The personal data is processed as long as it is needed for the purpose of any processing purpose set forth above. After this the data subject’s personal data are either anonymised or deleted, unless other applicable legal basis for processing remains.

 

10. Principles of protection of the register

Personal data is stored in a technically secure location. Physical access to the data is restricted by means of access control and other security measures. Access is also prevented by means of e.g. firewalls and other technical protection measures. Only named employees of the Controllers have the right to process personal data contained in the register. These persons are bound by confidentiality obligations.

 

11. Rights of the data subject

The data subjects have the following rights that the data subject may establish by contacting the Controllers in writing, preferably by email, or as detailed below. Some of the rights may be subject to limitations, in accordance with GDPR and applicable legislation.
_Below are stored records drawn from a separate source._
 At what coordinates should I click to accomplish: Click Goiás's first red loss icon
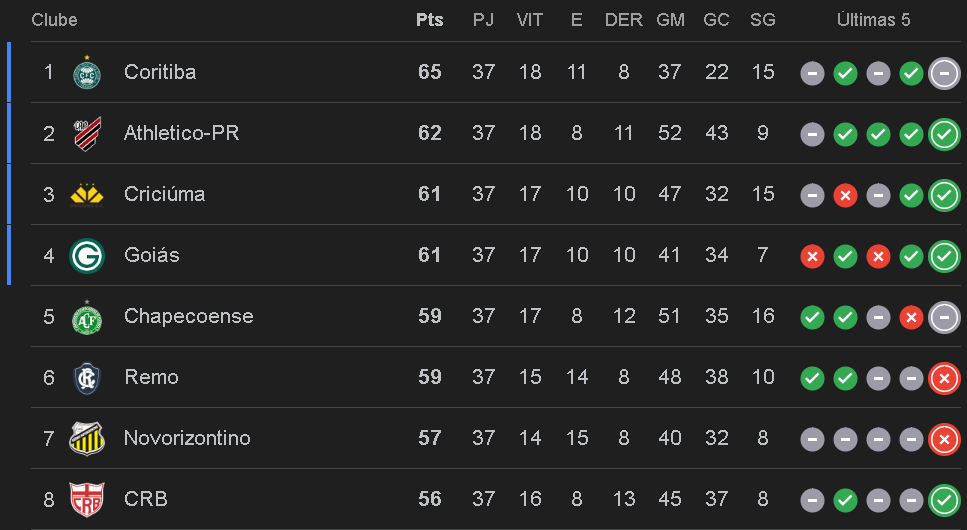tap(812, 257)
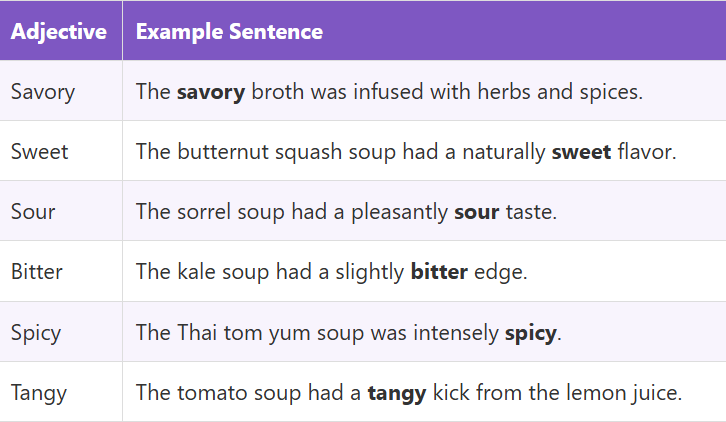This screenshot has width=726, height=422.
Task: Click the Adjective column header
Action: (59, 32)
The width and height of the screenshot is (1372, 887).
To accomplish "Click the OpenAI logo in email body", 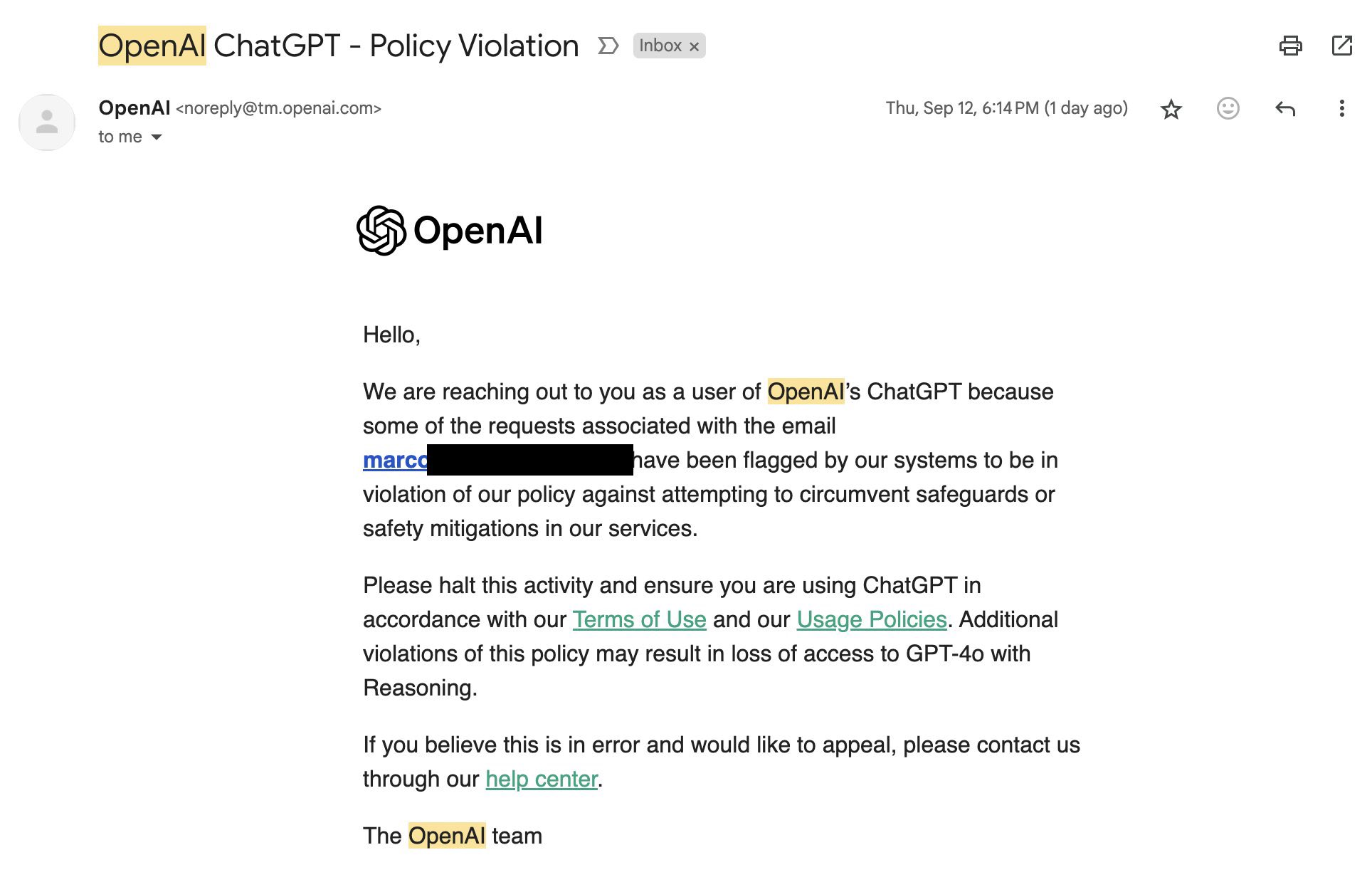I will tap(449, 231).
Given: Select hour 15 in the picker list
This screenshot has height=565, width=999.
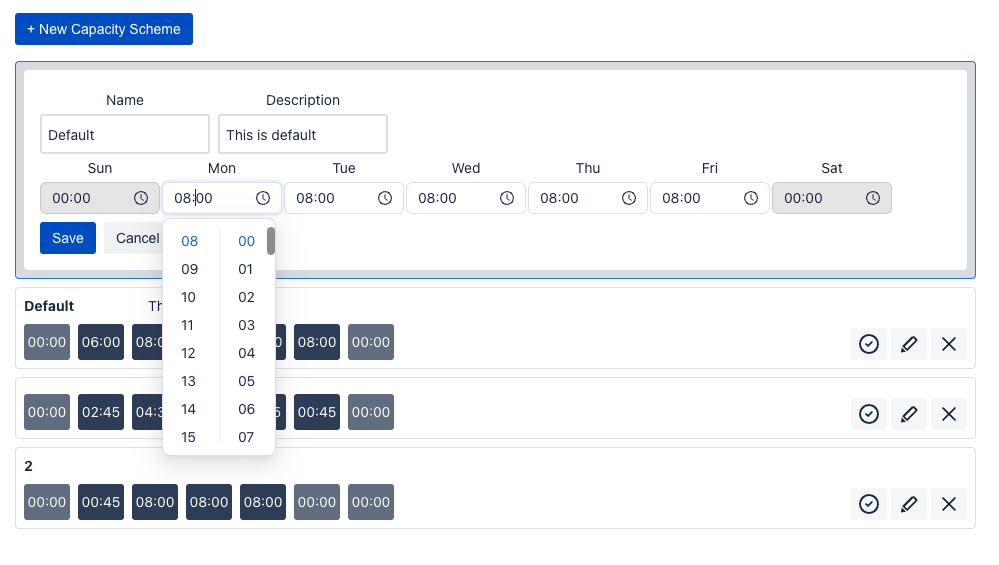Looking at the screenshot, I should point(189,437).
The data subject is requested to contact the Controllers from an email address which the Controllers presumably has in its register(s). The Controller(s) may also request further information or documentation in order to verify person’s identity.

 

Right of access

The data subjects have the right to obtain from the controller confirmation as to whether or not personal data concerning him or her is being processed and access to his or her personal data and information concerning the processing.

 

Right to rectification

The data subjects have the right to obtain from the controller rectification of inaccurate personal data concerning him or her, and the right to have incomplete personal data completed.

 

Right to erasure

The data subjects have the right to obtain from the controller the erasure of personal data concerning him or her, to the extent permitted by law.

 

Right to restriction of processing

The data subjects have the right to obtain from the controller restriction of processing, as set forth in GPDR.

 

Right to data portability

Where the processing is based on the data subject’s contractual relationship and is carried out by automated means, the data subjects have the right to receive the personal data concerning him or her, which he or she has provided to the controller and have the right to transmit those data to another controller.

 

Right to object

Where the personal data is processed on the basis of the legitimate interest of the controller, the data subjects have the right to object at any time to processing of personal data concerning him or her for such purpose.

 

Right to lodge a complaint with a supervisory authority

The data subjects have a right to lodge a complaint with a supervisory authority (e.g. Finnish Data Protection Ombudsman) if the data subject considers that the processing of personal data breaches the data subject’s rights pursuant to GDPR.

 

Cookies

If you visit our page, we will set a temporary cookie to determine if your browser accepts cookies. This cookie contains no personal data and is discarded when you close your browser. Read our cookie policy here.

 

Embedded content from other websites

Articles on this site may include embedded content (e.g. videos, images, articles, etc.). Embedded content from other websites behaves in the exact same way as if the visitor has visited the other website.

These websites may collect data about you, use cookies, embed additional third-party tracking, and monitor your interaction with that embedded content, including tracking your interaction with the embedded content if you have an account and are logged in to that website.